You can install ipychart from your terminal using pip or conda:

# using pip
$ pip install ipychart

# using conda
$ conda install -c conda-forge ipychart

That's about it. You can now start a Jupyter environment (Notebook, Lab, VSCode ...) or any Python environment which supports ipywidgets and start using ipychart !

DANGER

If you are working within a virtual environment, please make sure to launch the notebook from the same environment out of which you installed ipychart:

$ source activate myenv # or conda activate myenv
(myenv) $ jupyter notebook # notebook is launched from myenv environment

Otherwise, the charts will not be displayed.

# Check Installation

You may have to enable the Jupyter notebook extension if it is not already done. You can view enabled extensions using the following command:

$ jupyter nbextension list
# You should see something like this:
config dir: /home/user/anaconda3/etc/jupyter/nbconfig
notebook section
    ipychart/extension  enabled
    - Validating: OK

If you see that ipychart is not enabled in the output of the previous command, run:

# enable jupyter notebook extension
$ jupyter nbextension enable --py --sys-prefix ipychart

# Quick start

To create a chart, we first need to import the Chart class from ipychart:

from ipychart import Chart

After that, we need to create an instance of that class. We'll have to create a Python dictionary to format our data.

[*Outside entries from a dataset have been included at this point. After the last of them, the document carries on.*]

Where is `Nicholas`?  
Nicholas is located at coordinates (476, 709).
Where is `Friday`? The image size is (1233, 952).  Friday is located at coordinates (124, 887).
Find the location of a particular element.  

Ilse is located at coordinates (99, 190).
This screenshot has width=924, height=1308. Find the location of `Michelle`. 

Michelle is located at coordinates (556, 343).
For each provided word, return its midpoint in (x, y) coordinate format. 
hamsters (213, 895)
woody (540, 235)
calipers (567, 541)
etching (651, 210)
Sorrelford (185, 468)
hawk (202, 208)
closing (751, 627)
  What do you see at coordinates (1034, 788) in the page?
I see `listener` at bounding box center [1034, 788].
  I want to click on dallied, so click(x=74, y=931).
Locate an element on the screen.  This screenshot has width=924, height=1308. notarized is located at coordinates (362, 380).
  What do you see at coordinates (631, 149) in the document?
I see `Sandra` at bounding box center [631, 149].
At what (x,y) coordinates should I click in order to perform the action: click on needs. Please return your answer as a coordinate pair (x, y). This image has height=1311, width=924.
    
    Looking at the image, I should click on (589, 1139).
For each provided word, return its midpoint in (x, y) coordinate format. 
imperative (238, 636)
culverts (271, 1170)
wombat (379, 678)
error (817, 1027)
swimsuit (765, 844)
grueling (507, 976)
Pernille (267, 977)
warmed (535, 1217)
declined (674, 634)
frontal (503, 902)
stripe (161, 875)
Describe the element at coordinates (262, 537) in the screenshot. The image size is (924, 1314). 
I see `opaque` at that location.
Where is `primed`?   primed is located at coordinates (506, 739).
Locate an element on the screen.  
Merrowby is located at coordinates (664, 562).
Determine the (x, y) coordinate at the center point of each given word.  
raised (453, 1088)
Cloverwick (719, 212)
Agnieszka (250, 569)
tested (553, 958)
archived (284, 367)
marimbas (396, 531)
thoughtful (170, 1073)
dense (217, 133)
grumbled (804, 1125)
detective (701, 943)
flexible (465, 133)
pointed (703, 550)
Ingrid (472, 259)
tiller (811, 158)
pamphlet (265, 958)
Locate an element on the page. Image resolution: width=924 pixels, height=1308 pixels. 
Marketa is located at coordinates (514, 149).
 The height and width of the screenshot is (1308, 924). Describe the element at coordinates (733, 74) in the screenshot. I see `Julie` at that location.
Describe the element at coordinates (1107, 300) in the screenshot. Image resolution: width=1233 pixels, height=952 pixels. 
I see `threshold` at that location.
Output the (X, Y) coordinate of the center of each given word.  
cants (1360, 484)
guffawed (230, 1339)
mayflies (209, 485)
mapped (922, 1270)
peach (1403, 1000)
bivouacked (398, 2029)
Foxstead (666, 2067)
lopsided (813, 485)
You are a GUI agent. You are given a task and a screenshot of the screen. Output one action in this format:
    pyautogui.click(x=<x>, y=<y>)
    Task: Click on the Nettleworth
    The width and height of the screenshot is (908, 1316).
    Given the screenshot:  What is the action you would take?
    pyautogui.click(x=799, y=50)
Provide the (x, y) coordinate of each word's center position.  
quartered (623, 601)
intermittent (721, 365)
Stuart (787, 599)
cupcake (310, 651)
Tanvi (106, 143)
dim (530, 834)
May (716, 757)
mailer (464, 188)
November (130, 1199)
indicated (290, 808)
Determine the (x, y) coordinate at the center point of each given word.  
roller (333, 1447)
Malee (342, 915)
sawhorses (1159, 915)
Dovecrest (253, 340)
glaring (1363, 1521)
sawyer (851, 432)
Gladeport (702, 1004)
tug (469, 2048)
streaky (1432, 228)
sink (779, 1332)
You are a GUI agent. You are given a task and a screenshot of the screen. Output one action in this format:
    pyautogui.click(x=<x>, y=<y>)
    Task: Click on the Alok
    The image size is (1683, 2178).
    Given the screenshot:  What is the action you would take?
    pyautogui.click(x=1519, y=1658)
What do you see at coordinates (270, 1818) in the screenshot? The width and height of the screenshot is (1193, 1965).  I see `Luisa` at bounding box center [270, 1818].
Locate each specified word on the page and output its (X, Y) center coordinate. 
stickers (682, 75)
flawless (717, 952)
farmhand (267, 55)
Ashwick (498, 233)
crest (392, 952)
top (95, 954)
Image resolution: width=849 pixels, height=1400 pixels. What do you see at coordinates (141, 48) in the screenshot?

We'll also specify with what type of chart we want to display our data using the kind argument.

Concretely, we can do that very easily in the following way:

dataset = {
  'labels': ['Data 1', 'Data 2', 'Data 3', 'Data 4', 
             'Data 5', 'Data 6', 'Data 7', 'Data 8'],
  'datasets': [{'data': [14, 22, 36, 48, 60, 90, 28, 12]}]
}

mychart = Chart(data=dataset, kind='bar')
mychart

The chart is displayed directly as an output from the notebook cell. It looks like this:

TIP

You can hover the chart to display some data for each bar. These popups are called "tooltips" and are fully configurable.

You can also zoom in on the chart. To do this, click anywhere on it and draw a rectangle that will delimit the zoom area. To reset the zoom, you just have to double click anywhere on the chart.